The break-in was the third Jones has experienced on his farm this year. In April, thieves stole 90 head of cattle from the field behind his house. In August, burglars took from his house a television, a few thousands dollars cash and a personal check they unsuccessfully tried to cash and ripped his phone out of the wall.
“I can’t leave the damn house to do my work outside,” said Jones, removing his World War II veteran cap with his right hand and running his left through his thin white hair.
Jones has lived alone since his wife, Virginia Pearl, died in 2006. The couple had no children. Jones grew up hunting squirrels in Boone County and volunteered for the forerunner to the U.S. Air Force in 1941. He went through weapons training in the military.

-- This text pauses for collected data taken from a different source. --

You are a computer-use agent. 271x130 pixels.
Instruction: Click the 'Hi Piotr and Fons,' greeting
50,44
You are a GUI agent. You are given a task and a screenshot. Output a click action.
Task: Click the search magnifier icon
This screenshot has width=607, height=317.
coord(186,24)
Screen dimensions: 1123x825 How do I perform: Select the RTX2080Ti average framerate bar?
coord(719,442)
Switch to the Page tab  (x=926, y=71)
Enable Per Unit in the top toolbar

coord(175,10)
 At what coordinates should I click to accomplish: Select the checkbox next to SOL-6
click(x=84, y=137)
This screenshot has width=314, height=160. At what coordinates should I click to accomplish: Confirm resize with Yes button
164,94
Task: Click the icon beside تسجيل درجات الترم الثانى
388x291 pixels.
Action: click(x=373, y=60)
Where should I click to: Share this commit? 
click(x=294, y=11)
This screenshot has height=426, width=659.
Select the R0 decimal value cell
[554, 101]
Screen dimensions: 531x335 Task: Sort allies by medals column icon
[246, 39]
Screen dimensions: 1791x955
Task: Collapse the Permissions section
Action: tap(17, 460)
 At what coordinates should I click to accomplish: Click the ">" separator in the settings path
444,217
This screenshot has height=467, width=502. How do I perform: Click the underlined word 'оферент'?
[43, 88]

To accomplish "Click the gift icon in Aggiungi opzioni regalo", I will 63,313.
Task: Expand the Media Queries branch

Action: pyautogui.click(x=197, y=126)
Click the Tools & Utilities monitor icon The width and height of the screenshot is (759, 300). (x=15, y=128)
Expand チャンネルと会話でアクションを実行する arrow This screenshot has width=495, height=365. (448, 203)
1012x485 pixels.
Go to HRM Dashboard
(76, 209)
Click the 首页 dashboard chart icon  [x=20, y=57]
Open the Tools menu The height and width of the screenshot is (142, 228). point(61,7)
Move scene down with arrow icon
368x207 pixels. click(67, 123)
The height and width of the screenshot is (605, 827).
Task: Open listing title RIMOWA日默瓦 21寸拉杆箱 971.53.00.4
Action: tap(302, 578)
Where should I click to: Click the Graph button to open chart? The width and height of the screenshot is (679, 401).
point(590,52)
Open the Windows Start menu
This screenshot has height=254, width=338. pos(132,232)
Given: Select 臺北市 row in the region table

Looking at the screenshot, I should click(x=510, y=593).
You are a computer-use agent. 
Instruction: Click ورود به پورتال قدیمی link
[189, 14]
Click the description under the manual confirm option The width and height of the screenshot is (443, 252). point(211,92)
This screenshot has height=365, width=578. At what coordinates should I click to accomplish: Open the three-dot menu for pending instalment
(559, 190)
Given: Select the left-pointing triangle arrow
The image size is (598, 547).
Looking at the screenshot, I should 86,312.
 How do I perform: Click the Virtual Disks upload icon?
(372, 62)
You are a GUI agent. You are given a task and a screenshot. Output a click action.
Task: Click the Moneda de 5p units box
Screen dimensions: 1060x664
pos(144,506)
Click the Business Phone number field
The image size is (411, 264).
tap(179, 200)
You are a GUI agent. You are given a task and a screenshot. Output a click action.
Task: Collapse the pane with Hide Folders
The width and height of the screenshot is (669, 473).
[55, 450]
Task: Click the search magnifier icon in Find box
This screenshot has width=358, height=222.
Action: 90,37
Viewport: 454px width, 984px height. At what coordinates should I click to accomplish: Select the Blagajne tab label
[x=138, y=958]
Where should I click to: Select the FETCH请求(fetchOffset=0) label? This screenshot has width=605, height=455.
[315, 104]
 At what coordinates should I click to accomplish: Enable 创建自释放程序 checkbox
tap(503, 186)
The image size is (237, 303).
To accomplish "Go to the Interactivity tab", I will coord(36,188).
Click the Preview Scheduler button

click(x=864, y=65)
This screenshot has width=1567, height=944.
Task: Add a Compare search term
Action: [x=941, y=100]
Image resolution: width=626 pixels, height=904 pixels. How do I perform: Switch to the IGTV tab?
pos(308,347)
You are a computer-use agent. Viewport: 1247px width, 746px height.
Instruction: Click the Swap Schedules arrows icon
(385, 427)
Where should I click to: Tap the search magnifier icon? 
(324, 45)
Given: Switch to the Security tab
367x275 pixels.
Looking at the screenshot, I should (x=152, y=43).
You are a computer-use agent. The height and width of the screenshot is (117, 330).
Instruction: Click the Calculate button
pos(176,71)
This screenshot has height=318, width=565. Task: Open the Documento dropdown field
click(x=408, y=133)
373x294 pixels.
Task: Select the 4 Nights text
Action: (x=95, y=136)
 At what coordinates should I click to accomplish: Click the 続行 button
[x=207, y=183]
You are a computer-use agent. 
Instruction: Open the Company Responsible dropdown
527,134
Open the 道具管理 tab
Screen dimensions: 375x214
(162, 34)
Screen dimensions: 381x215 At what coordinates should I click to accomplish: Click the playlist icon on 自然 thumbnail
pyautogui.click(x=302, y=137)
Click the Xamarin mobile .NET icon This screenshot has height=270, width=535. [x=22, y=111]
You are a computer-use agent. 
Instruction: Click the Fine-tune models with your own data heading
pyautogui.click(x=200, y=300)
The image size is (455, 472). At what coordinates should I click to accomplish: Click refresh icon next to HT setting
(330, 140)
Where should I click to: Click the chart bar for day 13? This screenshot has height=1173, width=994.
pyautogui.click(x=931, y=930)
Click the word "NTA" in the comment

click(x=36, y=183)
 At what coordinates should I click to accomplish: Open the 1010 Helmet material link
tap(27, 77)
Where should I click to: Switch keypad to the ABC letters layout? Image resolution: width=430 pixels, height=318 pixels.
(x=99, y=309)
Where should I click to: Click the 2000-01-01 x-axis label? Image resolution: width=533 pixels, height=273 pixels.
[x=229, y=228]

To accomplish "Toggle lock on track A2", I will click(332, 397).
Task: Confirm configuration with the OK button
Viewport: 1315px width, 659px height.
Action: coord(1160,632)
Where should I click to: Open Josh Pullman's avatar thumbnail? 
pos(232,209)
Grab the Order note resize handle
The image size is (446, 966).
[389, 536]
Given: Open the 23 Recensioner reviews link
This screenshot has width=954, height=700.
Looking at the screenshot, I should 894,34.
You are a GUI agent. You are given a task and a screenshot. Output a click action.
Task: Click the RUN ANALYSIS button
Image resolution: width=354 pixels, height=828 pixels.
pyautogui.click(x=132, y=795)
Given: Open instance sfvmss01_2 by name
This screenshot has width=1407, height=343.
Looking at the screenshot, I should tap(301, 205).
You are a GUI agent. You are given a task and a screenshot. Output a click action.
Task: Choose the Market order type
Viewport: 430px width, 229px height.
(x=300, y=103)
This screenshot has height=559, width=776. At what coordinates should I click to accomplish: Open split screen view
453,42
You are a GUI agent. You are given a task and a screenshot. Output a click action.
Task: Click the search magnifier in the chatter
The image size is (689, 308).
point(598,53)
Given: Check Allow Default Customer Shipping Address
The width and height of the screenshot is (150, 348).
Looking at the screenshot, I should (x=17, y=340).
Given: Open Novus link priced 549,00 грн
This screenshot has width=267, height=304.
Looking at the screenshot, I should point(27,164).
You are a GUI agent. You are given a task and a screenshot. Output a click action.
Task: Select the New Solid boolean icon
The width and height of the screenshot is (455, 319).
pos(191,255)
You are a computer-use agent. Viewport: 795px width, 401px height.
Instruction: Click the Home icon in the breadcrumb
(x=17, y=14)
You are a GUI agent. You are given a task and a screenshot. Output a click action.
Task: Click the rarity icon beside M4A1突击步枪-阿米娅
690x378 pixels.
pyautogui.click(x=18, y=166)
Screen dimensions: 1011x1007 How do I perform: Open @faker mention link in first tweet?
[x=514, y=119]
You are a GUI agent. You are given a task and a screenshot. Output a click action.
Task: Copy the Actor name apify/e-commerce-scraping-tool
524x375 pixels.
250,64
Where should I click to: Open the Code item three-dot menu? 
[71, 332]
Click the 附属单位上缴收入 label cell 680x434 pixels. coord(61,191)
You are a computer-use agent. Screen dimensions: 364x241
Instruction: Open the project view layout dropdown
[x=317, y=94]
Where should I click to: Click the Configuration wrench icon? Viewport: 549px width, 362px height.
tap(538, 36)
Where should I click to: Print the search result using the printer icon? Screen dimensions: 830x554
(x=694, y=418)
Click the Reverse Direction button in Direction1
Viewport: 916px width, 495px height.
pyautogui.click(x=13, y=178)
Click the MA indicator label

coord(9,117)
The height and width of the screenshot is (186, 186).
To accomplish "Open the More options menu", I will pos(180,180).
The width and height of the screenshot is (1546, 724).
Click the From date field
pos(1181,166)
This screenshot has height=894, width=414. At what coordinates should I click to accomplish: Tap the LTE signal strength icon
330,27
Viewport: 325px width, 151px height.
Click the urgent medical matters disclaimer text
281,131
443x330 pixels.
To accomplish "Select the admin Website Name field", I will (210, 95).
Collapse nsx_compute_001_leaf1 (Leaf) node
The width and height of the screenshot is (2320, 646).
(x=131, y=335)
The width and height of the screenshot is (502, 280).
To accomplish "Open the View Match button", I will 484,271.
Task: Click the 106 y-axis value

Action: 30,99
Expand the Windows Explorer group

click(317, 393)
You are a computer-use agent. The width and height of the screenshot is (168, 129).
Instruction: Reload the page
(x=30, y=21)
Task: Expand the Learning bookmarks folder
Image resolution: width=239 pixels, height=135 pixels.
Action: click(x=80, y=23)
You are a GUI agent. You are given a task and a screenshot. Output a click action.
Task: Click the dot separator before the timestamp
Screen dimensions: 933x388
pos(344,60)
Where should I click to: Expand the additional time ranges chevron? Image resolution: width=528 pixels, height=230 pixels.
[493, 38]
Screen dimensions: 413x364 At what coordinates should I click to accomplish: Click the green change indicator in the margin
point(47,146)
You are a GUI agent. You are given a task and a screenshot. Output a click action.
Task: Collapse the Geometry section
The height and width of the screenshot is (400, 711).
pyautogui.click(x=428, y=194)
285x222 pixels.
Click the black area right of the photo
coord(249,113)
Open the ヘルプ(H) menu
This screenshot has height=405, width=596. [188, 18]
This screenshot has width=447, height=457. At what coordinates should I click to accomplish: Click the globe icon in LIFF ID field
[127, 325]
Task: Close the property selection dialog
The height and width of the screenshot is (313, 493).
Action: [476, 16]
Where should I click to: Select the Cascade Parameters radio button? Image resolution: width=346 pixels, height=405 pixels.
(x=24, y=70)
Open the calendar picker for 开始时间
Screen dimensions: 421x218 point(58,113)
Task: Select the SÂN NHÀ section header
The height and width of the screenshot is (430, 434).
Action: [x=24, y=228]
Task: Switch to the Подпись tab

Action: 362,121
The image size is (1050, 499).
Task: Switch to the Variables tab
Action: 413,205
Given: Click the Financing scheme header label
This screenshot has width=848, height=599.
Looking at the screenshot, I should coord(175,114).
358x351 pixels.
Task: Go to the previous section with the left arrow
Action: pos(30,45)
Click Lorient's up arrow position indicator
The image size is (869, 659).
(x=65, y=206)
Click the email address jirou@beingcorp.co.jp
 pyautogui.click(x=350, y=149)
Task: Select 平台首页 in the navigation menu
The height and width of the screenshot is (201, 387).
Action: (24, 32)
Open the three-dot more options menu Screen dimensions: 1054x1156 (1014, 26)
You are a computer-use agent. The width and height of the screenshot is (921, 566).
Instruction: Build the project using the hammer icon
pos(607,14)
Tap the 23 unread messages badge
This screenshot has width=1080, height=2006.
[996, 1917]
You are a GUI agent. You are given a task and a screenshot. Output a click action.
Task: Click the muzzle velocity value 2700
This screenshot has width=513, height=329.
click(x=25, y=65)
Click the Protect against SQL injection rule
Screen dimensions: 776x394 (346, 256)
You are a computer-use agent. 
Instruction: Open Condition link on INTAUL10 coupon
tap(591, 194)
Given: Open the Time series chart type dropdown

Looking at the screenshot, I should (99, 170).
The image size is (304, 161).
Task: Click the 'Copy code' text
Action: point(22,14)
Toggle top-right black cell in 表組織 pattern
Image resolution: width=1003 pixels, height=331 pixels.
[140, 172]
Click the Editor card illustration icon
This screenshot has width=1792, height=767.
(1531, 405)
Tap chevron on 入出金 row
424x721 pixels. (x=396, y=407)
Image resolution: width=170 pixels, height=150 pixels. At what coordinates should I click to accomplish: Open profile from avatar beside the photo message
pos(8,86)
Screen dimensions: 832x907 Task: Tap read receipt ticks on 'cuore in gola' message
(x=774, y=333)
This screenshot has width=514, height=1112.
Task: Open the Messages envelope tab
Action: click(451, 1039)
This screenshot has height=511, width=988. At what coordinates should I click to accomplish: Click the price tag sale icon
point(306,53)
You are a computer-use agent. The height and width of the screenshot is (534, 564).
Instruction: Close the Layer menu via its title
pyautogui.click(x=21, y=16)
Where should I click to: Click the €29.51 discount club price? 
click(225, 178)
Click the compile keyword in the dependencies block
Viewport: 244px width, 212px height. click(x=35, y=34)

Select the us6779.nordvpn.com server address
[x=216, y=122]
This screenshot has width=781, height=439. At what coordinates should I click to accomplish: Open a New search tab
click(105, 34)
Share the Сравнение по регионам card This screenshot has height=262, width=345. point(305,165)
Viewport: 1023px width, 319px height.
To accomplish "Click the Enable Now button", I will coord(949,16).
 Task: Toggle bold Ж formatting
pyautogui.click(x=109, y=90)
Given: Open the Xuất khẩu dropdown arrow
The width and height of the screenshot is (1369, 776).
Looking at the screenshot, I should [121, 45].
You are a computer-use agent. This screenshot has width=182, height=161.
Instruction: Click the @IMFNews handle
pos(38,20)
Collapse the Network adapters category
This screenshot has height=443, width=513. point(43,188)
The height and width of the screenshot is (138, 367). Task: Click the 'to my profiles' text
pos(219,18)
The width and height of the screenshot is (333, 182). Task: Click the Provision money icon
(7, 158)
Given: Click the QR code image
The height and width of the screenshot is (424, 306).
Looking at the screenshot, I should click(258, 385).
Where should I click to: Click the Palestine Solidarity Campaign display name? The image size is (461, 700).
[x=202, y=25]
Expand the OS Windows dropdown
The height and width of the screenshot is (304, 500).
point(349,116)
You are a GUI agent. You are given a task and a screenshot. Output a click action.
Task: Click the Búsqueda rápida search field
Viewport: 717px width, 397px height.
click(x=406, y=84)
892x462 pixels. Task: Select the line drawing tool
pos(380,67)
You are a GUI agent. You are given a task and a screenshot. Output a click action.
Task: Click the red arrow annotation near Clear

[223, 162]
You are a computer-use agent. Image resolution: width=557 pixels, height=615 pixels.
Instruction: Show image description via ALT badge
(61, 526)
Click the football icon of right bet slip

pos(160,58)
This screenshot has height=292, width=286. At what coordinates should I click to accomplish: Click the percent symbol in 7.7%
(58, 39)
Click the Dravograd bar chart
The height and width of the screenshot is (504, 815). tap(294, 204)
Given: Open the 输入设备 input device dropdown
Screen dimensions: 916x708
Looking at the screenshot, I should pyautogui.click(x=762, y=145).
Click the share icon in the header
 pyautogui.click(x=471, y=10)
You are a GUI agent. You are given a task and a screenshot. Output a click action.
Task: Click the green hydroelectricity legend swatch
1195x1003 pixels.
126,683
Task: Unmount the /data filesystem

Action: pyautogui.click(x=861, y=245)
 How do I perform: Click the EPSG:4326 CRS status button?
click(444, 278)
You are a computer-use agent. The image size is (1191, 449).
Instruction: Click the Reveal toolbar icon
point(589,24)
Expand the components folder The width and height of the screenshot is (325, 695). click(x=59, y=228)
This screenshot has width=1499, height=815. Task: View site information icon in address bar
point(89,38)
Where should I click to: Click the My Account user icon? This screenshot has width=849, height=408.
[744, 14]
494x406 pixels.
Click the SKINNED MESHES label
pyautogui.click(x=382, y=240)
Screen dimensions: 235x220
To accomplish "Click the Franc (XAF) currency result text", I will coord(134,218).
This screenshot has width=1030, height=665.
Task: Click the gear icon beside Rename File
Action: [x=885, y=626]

He is not happy that police took the rifle used in the shooting.
“How am I going to protect myself if they come back looking for revenge?” he said.
Maxwell fell back seven steps onto a landing. Jones didn’t pursue them into the basement.
He called a neighbor and calmly said, “I need help. I just shot a man,’” he said.
At the same time, the two unhurt intruders, Dalton and Inabnit, fled Jones’ property with Maxwell’s body. Not long afterward, having driven across the county line, they called Kenton County Police with a bogus story of how Maxwell had been shot.
When Boone County Sheriff’s deputies arrived at Jones house, they found the basement door ajar and no one except Jones in the home.
Jones didn’t like how deputies treated him. “They stood down there with their guns on me, yelling, `Get your hands up! Get your hands up!’” he said. “I told them, `I’m not putting my damn hands up.’”
Finally, he did. Police approached up the long gravel driveway, flanked by a field of tobacco that Jones rents to another farmer, and questioned him.
“Was I scared? Was I mad? Hell no,” Jones said. “It was simple. That man was going to take my life. He was hunting me. I was protecting myself.”